FEE = The money you have to pay to study.

That’s pretty straight forward – studying costs money.

HELP = Higher Education Loan Program

HELP is a loan system that the Australian Government offers to eligible students. It’s similar to a university HECS-HELP loan in that you don’t have to pay any money up front. Rather you pay the money back to the government once you’ve started working and earning money.

So let’s solve this riddle…

VET + FEE + HELP = Getting a government loan to pay the fees for your chosen path of study.

So what’s changed?

The VET-FEE HELP system was reformed at the end of 2016, and was renamed VET Student Loans.

The reason for the reform is that in 2016, there were a lot of training providers who were accused of rorting the system, and many of the courses covered by VET-FEE HELP were found to have low enrolments and low prospects for employment afterwards. Basically, the government decided to stop loaning students money for certain courses and areas of study.

There were about 800 different courses that were covered by VET-FEE HELP, but as part of the reforms, the government changed the requirements for a VET Student Loan, cutting 478 of the courses that were previously available. This came into effect on January 1 2017, so there are a few less options for what you’re able to get a loan for.

If you’re wondering whether your prospective course is still covered by a government loan, check directly with the TAFE or Registered Training Organisation (RTO).

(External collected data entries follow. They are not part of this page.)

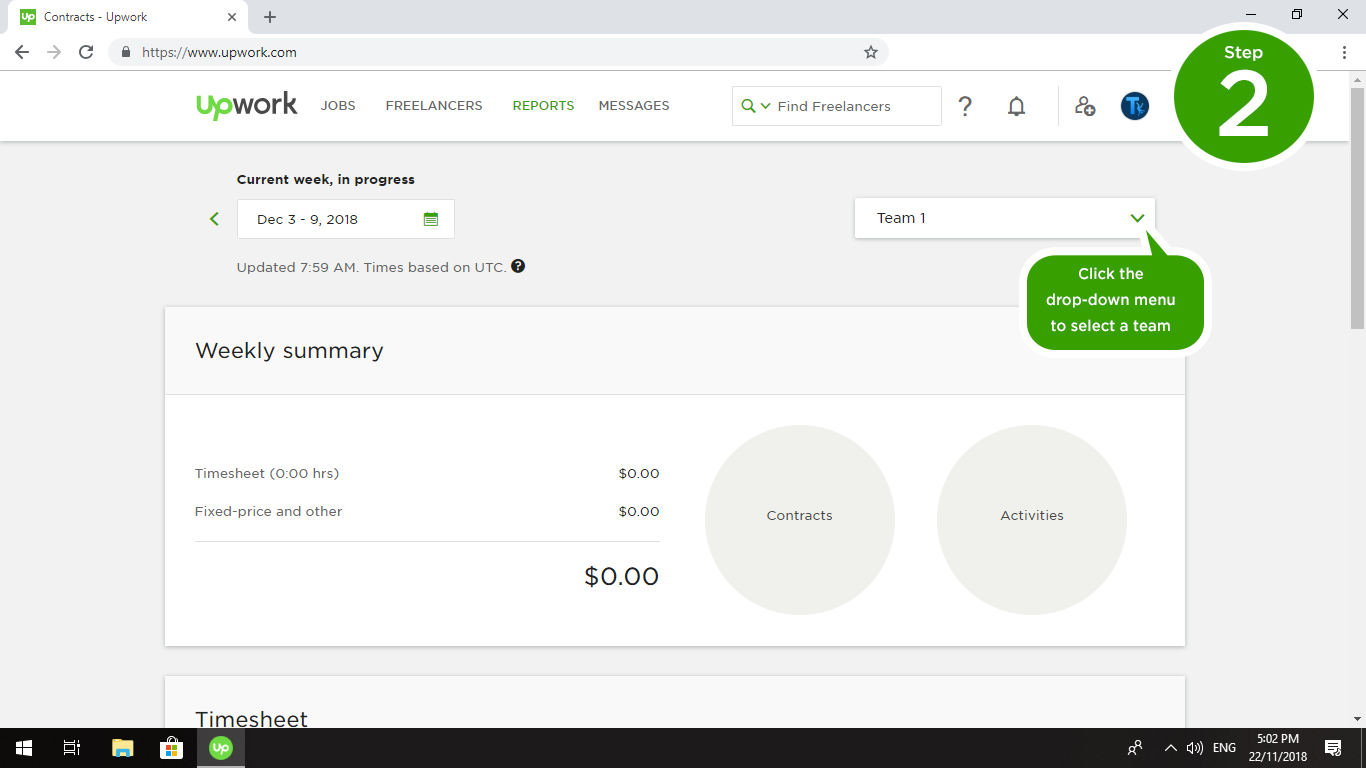Show hidden system tray icons
Screen dimensions: 1366x768
(x=1170, y=748)
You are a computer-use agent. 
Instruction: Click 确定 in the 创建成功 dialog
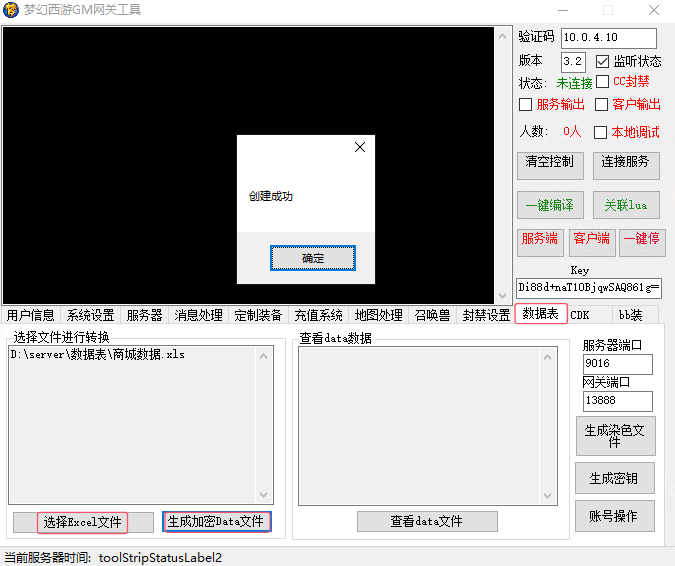[312, 258]
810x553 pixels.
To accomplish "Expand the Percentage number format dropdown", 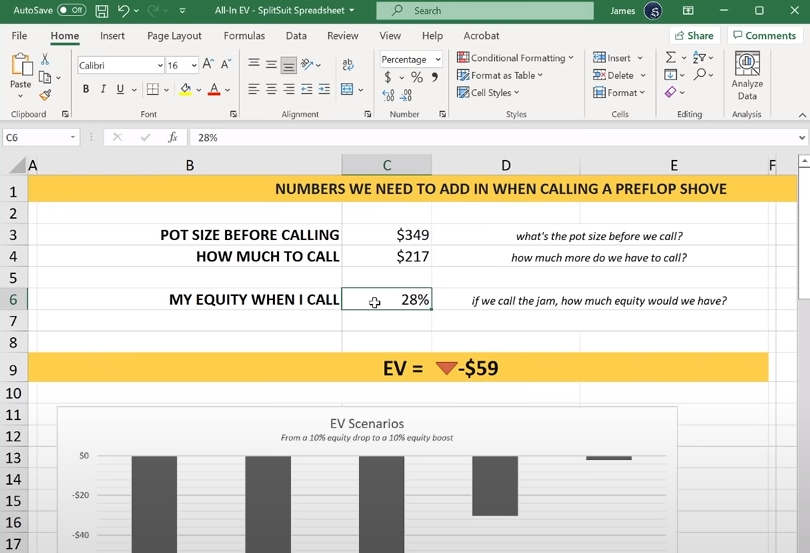I will click(438, 60).
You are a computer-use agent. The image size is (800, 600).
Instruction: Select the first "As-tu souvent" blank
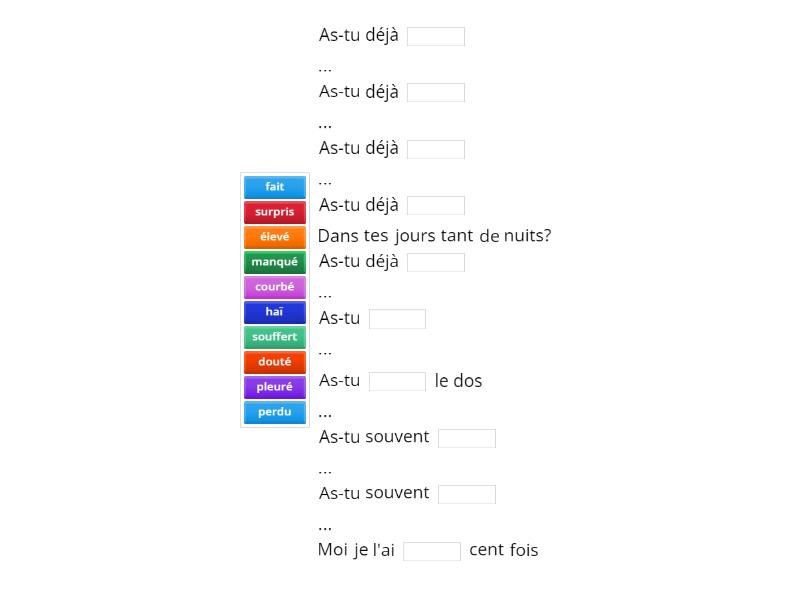(x=467, y=437)
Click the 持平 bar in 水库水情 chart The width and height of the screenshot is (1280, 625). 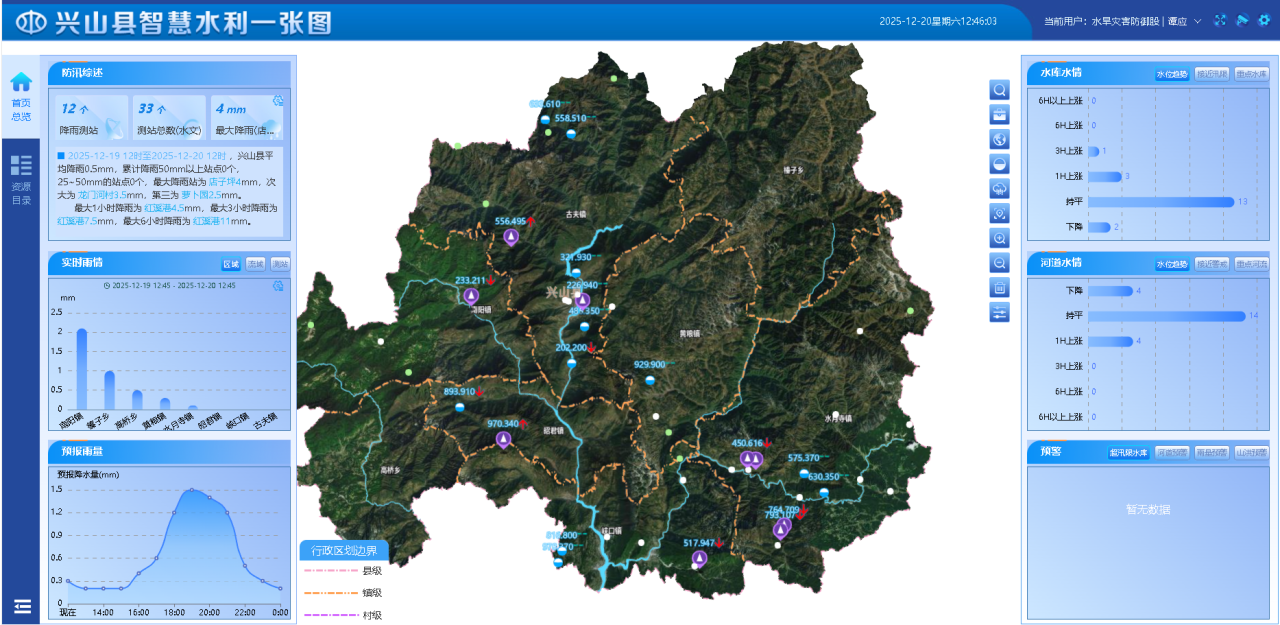[x=1160, y=202]
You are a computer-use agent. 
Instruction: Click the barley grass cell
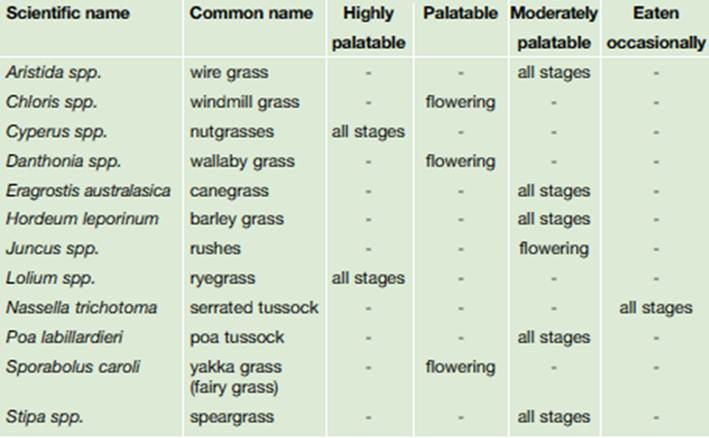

Apart from that, a VET Student Loan is pretty much the same as VET FEE HELP. So the moral of the story is that most of the reforms affect Registered Training Organisations, rather than individual students. So as long as your course is still covered by the loan system, then you’re all good.

If you’ve got a more complex question about where you stand with your VET Student Loan or VET FEE HELP, check this site or download the fact sheet, which explains all the nitty gritty.

Am I Eligible?

It’s almost a certainty that you’re eligible. You just have to be an Australian or New Zealand citizen, or the holder of a permanent residency visa and be accepted into the course. Again, the main thing to check is whether your course is still covered by VET Student Loans, which you can ask the TAFE or Registered Training Organisation.

How does it work?

When you apply for a course in any TAFE or Registered Training Organisation, you’re applying for a Commonwealth Supported place, which means you’re covered upfront by the VET Student Loans scheme. The best part is that you don’t have to pay back any of your VET Student Loan until you’re earning over the threshold income, which is adjusted annually and is currently an annual salary of $54,849 (this figure is correct as at August 2017) So future you can pay back the loan, and rn you can just focus on getting some training.

Repaying the debt

You might hear horror stories in the media about students with massive debt (mostly from America, to be fair). Fortunately, Aussies don’t have to pay interest on their student loans, and don’t start paying it back until they earn over the threshold income, which, as mentioned, is currently $54,849 per year (correct as at August 2017).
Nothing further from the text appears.